WS: Let’s talk a little bit about how a person breaks down those barriers and frees their mind and gets creative. As I say, you have some wonderful ideas in your book. Let me just start out by asking you, what are convergent and divergent thinking?

LS: Convergent thinking means you give the answer which is the correct answer. So somebody says, “What’s two plus two?” and you say “Four,” and “When was the Declaration of Independence signed?” and you say “1776,” and you get your facts right. You learn to converge down to the exact correct answer, and you are accurate.

Divergent thinking are questions that open up your mind that have thousands of answers. If you are doing a script, you say, “How many different ways could I have this person killed? Hmm…. We’ve see the guns and this and this and this. Well, let’s see, what’s my other possibility?” And of course, if you are doing murder or horror or anything like that, you have to be willing to look at the dark side, and so you really start having to think in a different way.

A very famous particular exercise of divergent thinking is to name fifty uses for a brick.

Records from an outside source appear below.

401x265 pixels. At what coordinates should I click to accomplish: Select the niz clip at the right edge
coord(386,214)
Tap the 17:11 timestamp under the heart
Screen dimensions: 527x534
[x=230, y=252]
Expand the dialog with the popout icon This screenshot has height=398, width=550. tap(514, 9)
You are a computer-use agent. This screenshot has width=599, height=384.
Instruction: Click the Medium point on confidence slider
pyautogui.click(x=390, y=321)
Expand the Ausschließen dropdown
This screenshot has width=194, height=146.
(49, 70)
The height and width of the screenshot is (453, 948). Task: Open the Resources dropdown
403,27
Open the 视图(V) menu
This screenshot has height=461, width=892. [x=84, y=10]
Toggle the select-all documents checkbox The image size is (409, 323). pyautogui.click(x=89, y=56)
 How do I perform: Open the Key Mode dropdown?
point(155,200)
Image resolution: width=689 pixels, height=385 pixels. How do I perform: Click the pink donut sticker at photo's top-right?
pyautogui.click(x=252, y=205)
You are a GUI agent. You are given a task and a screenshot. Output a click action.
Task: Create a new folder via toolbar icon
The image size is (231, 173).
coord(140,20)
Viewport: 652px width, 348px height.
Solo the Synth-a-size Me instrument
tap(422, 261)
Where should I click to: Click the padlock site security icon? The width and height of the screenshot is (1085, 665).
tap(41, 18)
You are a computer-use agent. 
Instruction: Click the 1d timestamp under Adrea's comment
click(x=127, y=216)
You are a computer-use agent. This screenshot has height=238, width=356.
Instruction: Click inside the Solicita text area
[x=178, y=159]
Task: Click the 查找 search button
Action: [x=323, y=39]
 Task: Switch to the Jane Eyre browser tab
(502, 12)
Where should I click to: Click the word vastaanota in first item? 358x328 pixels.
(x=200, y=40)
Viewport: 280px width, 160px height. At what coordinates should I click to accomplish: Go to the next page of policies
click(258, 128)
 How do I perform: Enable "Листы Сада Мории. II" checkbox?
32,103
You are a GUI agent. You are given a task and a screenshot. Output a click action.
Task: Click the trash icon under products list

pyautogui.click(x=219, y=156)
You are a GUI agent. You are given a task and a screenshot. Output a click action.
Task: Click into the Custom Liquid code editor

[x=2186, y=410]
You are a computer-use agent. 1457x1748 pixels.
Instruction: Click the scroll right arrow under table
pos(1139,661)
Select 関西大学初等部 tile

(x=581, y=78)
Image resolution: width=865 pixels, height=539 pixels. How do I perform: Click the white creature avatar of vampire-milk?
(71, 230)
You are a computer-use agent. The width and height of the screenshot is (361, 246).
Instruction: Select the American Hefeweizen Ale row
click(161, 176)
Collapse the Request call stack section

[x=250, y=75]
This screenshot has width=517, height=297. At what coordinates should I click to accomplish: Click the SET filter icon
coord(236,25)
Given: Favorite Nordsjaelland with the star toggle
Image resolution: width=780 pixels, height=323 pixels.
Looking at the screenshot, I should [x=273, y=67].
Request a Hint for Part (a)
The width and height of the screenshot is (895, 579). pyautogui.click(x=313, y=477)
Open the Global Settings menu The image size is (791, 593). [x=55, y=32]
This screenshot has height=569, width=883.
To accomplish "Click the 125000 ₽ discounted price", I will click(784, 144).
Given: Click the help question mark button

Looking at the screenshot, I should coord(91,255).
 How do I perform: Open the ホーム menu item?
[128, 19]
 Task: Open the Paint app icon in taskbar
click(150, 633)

Now, people start with the obvious, and the obvious is where you build a house with it, and maybe you build a driveway with it, and then they sort of stop, and then maybe they do a doorstop. A lot of people will write down doorstop, but then pretty soon, you start getting really odd answers after you get past where you are going to throw it at someone. And what happens when you ask these kinds of divergent questions, the first things out of someone’s mind will usually be the obvious, and that’s why you have to keep pushing your mind to say, “When I get past all that, then what would I do? Where does my mind go after all the first ten obvious things?” And then you start getting a lot of really fun answers and much more creative answers.

So a good exercise in training yourself to be creative is to come up with these kinds of things. If you are writing, say, “How many different ways could these two people meet? I want to have a love story, so okay, we’ll set it up as a blind date.” Oh my gosh, how many times have we seen this? But if you’re not evaluating, and you’re just writing them down, then say, “Of course, the first things out of my head are going to be the obvious. I want to go beyond that, so I am going to start pushing myself and saying I want thirty more ideas that I haven’t thought of before.” And then you can start evaluating the ideas. You can even have fifty ideas down, and you start circling them: “Now, this is interesting. This is different. I haven’t seen this.” And if you’re in a class doing brainstorming and you ask that question–all the different uses of a brick–what you can do is start asking what kind of answers they come up with, and sometimes one person’s answer, maybe one other person in the room thought of that, maybe five others, but then you start looking for, “What are the answers that only one person in this room has come up with?” And then you start zeroing in. Of course, then you have to evaluate whether or not they are usable and are they good answers or just silly. But you don’t go there first; you go there later on.

WS: One of the things you mention, also in Making a Good Writer Great is pairing things that don’t normally go together, and you cite some films where there were some crazy things… Oh, there was one thing, I think, with spaghetti ….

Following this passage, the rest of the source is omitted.